Pharmacological evidence for lithium-induced neuroprotection against methamphetamine-induced neurodegeneration via Akt-1/GSK3 and CREB-BDNF signaling pathways

Neurodegeneration is an outcome of Methamphetamine (METH) abuse. Studies have emphasized on the neuroprotective properties of lithium. The current study is designed towards evaluating the role of Akt-1/GSK3 and CREB-BDNF signaling pathways in mediating lithium neuroprotection against METH-induced neurodegeneration in rats. Sixty adult male rats were randomly divided into five groups: control group (received 0.7 ml normal saline per rat for 28 days), METH group (given 10 mg/kg of METH intraperitoneally for 28 days), groups 3, 4, and 5 (given  METH (10 mg/kg) and lithium (75, 150, and 300 mg/kg intraperitoneally, individually for 28 days). Morris water maze (MWM) was used to assess mental functions.
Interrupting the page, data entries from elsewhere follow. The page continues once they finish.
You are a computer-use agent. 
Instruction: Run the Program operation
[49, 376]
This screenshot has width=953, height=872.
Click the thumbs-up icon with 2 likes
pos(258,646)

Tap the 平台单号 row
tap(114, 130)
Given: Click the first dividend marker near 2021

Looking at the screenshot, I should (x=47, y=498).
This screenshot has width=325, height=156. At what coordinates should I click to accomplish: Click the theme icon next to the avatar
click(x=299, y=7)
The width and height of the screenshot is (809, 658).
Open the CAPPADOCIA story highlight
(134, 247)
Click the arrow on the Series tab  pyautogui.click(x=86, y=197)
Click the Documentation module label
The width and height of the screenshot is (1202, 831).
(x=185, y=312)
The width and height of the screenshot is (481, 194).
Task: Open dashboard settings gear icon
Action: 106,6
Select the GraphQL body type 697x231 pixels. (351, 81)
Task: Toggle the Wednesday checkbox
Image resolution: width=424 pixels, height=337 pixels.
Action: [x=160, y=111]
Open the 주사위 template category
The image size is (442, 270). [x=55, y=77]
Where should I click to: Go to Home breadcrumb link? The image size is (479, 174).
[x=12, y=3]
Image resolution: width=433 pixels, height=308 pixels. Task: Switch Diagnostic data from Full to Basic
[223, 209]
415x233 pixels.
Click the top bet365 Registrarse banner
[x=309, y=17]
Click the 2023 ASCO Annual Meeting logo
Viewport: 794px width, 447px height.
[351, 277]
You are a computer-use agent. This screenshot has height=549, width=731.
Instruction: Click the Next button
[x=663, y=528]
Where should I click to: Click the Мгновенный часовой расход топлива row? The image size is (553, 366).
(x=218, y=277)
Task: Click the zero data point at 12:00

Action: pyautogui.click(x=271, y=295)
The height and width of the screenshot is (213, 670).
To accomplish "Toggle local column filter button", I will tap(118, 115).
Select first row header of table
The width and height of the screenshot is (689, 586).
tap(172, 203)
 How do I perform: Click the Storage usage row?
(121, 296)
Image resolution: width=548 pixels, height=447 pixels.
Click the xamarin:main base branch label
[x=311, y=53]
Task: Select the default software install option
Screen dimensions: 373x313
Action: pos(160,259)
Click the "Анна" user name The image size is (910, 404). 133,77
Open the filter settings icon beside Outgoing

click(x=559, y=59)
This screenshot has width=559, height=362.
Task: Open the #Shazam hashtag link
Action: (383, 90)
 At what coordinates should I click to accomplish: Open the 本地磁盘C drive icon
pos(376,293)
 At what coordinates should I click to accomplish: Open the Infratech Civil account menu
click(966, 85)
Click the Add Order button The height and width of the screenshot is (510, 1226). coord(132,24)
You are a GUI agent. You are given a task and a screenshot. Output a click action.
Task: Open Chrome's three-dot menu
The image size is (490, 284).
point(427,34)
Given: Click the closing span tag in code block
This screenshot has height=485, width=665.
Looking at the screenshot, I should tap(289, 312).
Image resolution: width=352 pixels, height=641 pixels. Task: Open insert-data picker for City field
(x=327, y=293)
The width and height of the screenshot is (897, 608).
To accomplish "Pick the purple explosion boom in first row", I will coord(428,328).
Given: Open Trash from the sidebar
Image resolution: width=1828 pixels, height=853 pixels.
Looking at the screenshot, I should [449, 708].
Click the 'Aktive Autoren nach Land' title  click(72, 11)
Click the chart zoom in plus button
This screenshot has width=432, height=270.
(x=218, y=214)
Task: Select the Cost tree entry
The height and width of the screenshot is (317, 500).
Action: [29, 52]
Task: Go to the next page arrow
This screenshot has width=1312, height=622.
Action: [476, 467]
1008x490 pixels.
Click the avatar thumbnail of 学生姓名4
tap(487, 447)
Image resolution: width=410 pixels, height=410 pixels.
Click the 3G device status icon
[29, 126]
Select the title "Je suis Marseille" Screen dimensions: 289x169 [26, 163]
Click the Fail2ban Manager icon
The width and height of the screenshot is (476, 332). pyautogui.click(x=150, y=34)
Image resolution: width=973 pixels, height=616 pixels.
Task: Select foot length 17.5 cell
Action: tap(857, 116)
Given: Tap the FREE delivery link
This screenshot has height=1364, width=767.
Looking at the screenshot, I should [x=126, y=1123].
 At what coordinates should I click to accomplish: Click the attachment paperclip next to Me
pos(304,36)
In addition to hippocampal neurodegeneration, Brain-derived neurotrophic factor (BDNF), cAMP response element binding (CREB), Glycogen synthase kinase 3 (GSK3), and Protein kinase B (Akt-1) were assessed in isolated hippocampus. METH abuse caused marked disorders in learning and memory that were dramatically improved with various doses of lithium. Furthermore, METH increased lipid peroxidation and the levels of oxidized form of interleukin 1 beta (IL-1β), glutathione (GSSG), Bax, tumor necrosis factor alpha (TNF-α), and GSK3,  while attenuating the extent of glutathione (reduced form (GSH)), P-CREB, Bcl-2, BDNF,  and Akt-1 in the hippocampus. Moreover, METH declined superoxide dismutase (SOD), glutathione reductase (GR), and glutathione peroxidase (GPx) activity in the hippocampus. Conversely, lithium attenuated METH-stimulated apoptosis, oxidative stress, and inflammation; while improving the extent of BDNF and P-CREB. Probably lithium possesses neuroprotection against METH-stimulated neurodegeneration in the hippocampus via Akt-1/GSK3β and CREB/BDNF signaling pathways.